Because of security woes, millions of dollars earmarked to rebuild the neighborhood’s long-neglected and overburdened sewage, water and power systems lay unspent.

Many Iraqis had hoped that a peace deal brokered last month by Grand Ayatollah Ali al-Sistani between Sheik al-Sadr’s Mahdi’s Army militiamen and the Americans would end the fighting here.

Aides to Sheik al-Sadr, scion of a famous clerical family, had hinted that the 30-something preacher might enter politics. But the new fighting has dashed hopes of a lasting peace.

Most residents interviewed Tuesday evening on the streets of Sadr City blamed the Americans for the latest fighting.

“Someone fired at the Americans and they started shooting back at anything,” said Raed Wael, a merchant among the residents gathered around a car that they said had been crushed by an oncoming U.S. tank. “They were confused and started driving very fast.”

Though Sheik al-Sadr and his followers suffered a crushing military defeat in Najaf, the militant cleric and his followers apparently have emerged from the bloodshed more politically powerful than before.

Some evoked the blood-tinged mysticism of the Shi’ite faith to explain Sheik al-Sadr’s growing popularity here.

“The Sadr line now has been wronged twice, once by Saddam and another time by the Americans,” Fattah al-Sheikhi, editor in chief of Sadr’s Ishriqat al-Sadr newspaper.

“This only confirms the legitimacy of this line. And this will confirm that this line is connected to the people and to the society,” he said.

The angry young sheik’s ubiquitous face now adorns nearly every block in Sadr City, his likeness even more prominent than his famous and respected uncle and father, both ayatollahs killed by dictator Saddam Hussein.

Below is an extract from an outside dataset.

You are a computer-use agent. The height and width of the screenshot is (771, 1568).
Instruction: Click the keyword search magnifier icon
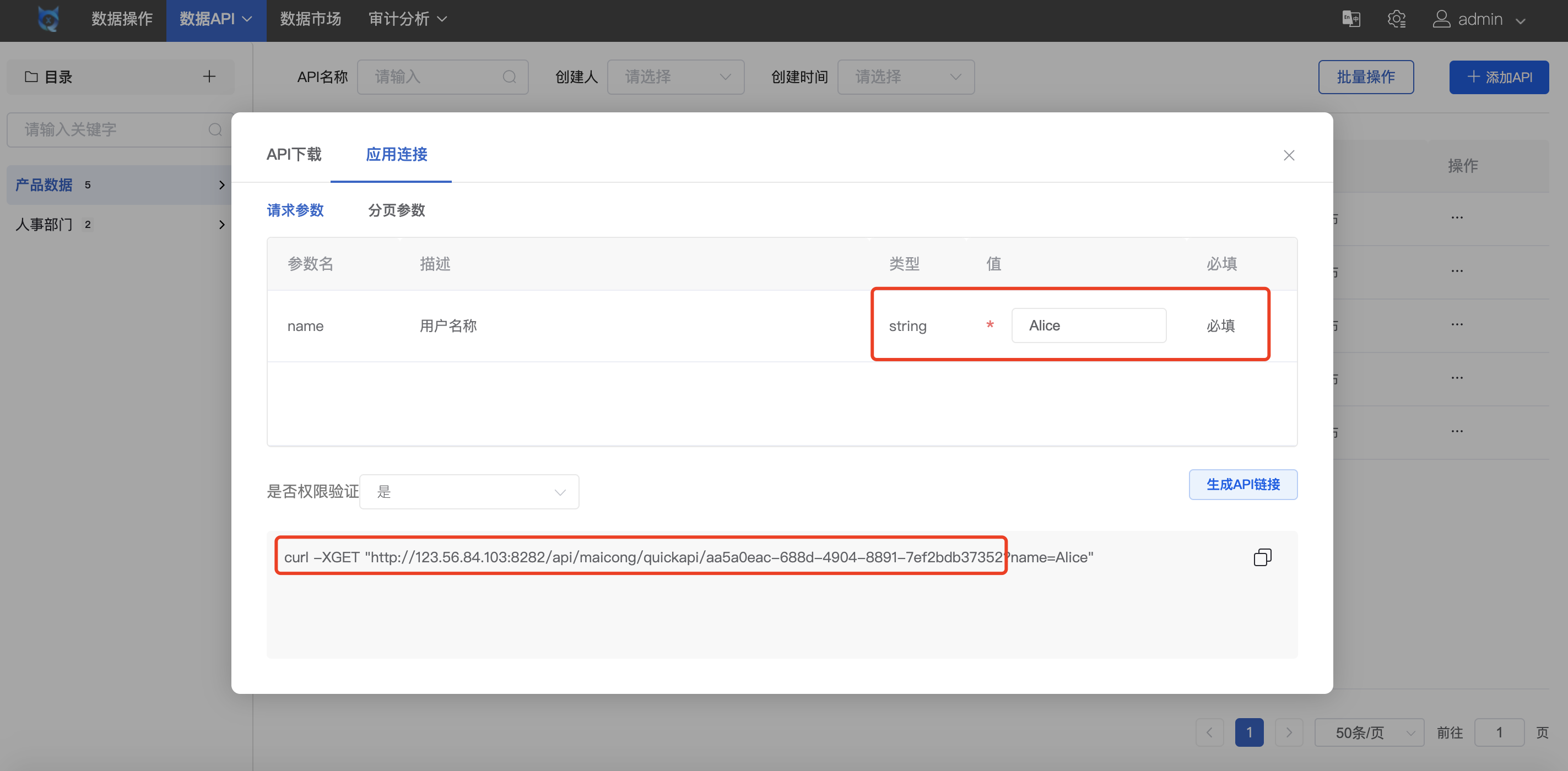point(215,129)
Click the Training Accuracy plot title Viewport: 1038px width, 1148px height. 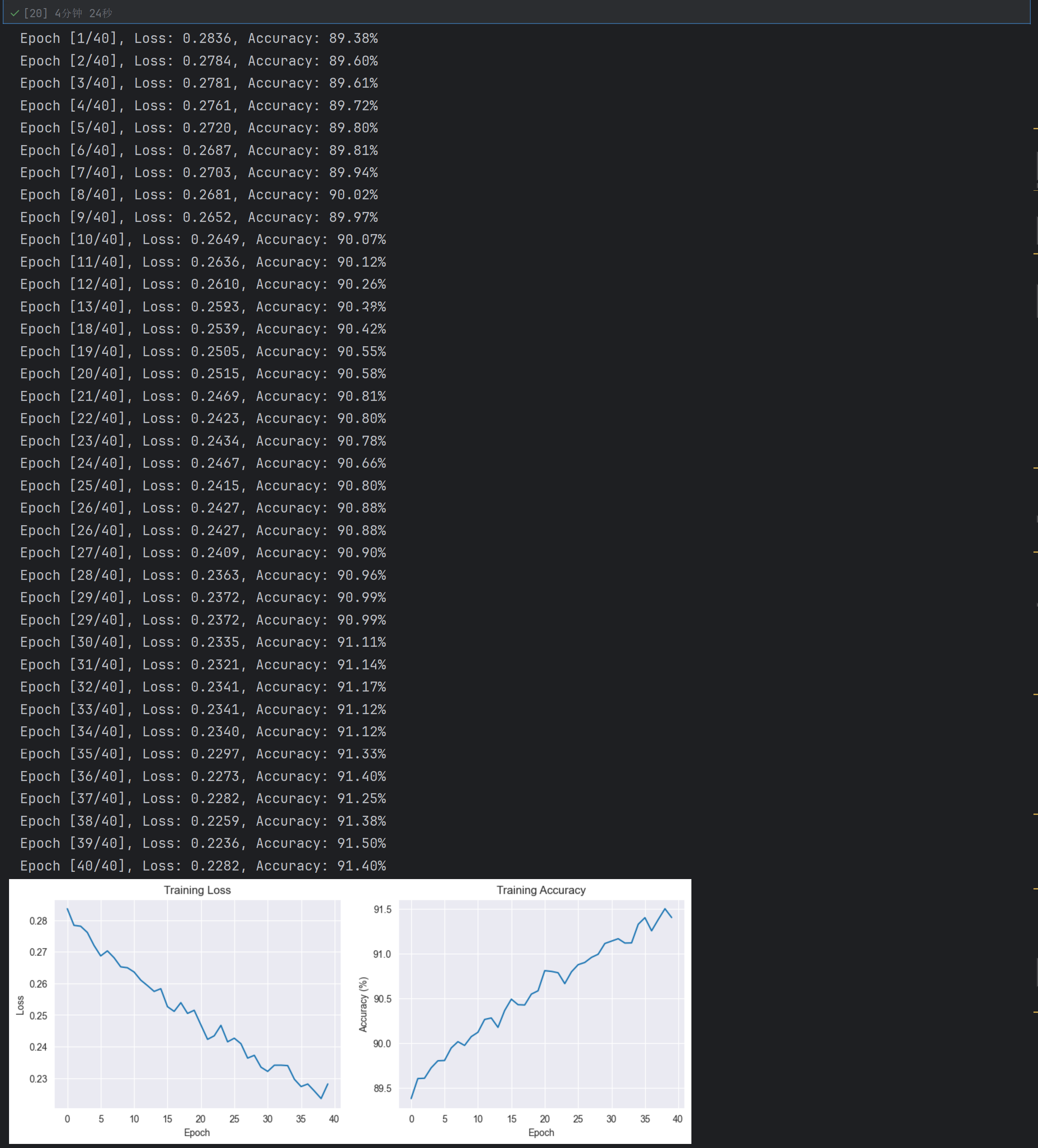541,890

Religiously tinged music hailing “Muqtada, Muqtada, Muqtada,” wails from car cassette players and sells briskly at shops.

Inch by inch, Sheik al-Sadr’s militia has taken control of Sadr City.

“For now, the Mahdi Army is providing security,” said Rasmia Jassem, a 65-year-old grandmother. “I feel secure that when I go out and walk, they’ll protect me.”